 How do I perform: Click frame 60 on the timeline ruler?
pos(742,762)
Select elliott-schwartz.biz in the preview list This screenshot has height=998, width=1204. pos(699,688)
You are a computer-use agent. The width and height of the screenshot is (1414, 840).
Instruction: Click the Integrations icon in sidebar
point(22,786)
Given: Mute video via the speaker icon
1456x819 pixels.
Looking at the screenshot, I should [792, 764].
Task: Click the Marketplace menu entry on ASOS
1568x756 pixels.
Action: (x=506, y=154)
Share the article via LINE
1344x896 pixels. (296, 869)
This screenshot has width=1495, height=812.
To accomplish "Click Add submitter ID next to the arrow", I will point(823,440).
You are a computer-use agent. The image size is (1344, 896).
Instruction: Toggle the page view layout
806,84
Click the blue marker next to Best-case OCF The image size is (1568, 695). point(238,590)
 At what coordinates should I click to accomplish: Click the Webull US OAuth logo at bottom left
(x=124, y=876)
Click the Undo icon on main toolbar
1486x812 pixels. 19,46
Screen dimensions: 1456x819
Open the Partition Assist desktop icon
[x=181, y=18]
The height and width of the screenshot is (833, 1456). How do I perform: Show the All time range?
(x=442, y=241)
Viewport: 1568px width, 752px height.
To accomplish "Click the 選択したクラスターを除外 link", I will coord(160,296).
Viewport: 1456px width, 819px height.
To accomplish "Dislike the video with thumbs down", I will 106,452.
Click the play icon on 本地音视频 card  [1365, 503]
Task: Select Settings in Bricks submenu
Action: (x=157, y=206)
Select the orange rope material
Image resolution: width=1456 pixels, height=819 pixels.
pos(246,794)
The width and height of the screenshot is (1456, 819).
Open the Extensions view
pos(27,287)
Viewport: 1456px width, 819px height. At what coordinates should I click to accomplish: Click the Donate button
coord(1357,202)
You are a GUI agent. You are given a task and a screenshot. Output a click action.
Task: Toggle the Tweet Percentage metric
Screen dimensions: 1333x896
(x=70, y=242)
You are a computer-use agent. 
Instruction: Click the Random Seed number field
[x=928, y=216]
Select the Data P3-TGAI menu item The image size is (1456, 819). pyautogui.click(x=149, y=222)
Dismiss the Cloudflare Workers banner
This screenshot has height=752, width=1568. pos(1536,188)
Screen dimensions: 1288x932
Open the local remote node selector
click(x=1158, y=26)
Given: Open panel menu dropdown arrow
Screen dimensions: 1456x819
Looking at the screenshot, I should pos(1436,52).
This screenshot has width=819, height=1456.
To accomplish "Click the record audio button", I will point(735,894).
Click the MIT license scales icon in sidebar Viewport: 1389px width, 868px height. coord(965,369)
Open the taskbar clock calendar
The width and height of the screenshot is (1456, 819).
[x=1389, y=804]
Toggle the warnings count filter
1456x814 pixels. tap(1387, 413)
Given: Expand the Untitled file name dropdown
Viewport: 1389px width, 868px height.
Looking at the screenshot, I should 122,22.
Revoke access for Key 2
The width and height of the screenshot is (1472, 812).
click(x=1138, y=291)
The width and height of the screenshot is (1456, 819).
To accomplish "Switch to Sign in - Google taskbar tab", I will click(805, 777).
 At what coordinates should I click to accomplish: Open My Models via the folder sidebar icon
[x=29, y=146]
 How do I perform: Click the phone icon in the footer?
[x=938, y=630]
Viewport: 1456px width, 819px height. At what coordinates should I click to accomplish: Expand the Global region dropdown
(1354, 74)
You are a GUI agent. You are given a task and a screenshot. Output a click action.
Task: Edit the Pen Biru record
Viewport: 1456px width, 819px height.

━━━━━━━━━━━━━━━━━━━━

» **PROBLEM TO WORK ON**:
Using the entries above, output exactly the lines between the line holding "The height and" and the line holding "Click the MIT", end lines included, and nothing more.

» **RESPONSE FOR THIS EXERCISE**:
The height and width of the screenshot is (833, 1456). How do I perform: Show the All time range?
(x=442, y=241)
Viewport: 1568px width, 752px height.
To accomplish "Click the 選択したクラスターを除外 link", I will coord(160,296).
Viewport: 1456px width, 819px height.
To accomplish "Dislike the video with thumbs down", I will 106,452.
Click the play icon on 本地音视频 card  [1365, 503]
Task: Select Settings in Bricks submenu
Action: (x=157, y=206)
Select the orange rope material
Image resolution: width=1456 pixels, height=819 pixels.
pos(246,794)
The width and height of the screenshot is (1456, 819).
Open the Extensions view
pos(27,287)
Viewport: 1456px width, 819px height. At what coordinates should I click to accomplish: Click the Donate button
coord(1357,202)
You are a GUI agent. You are given a task and a screenshot. Output a click action.
Task: Toggle the Tweet Percentage metric
Screen dimensions: 1333x896
(x=70, y=242)
You are a computer-use agent. 
Instruction: Click the Random Seed number field
[x=928, y=216]
Select the Data P3-TGAI menu item The image size is (1456, 819). pyautogui.click(x=149, y=222)
Dismiss the Cloudflare Workers banner
This screenshot has height=752, width=1568. pos(1536,188)
Screen dimensions: 1288x932
Open the local remote node selector
click(x=1158, y=26)
Given: Open panel menu dropdown arrow
Screen dimensions: 1456x819
Looking at the screenshot, I should pos(1436,52).
This screenshot has width=819, height=1456.
To accomplish "Click the record audio button", I will point(735,894).
Click the MIT license scales icon in sidebar Viewport: 1389px width, 868px height. coord(965,369)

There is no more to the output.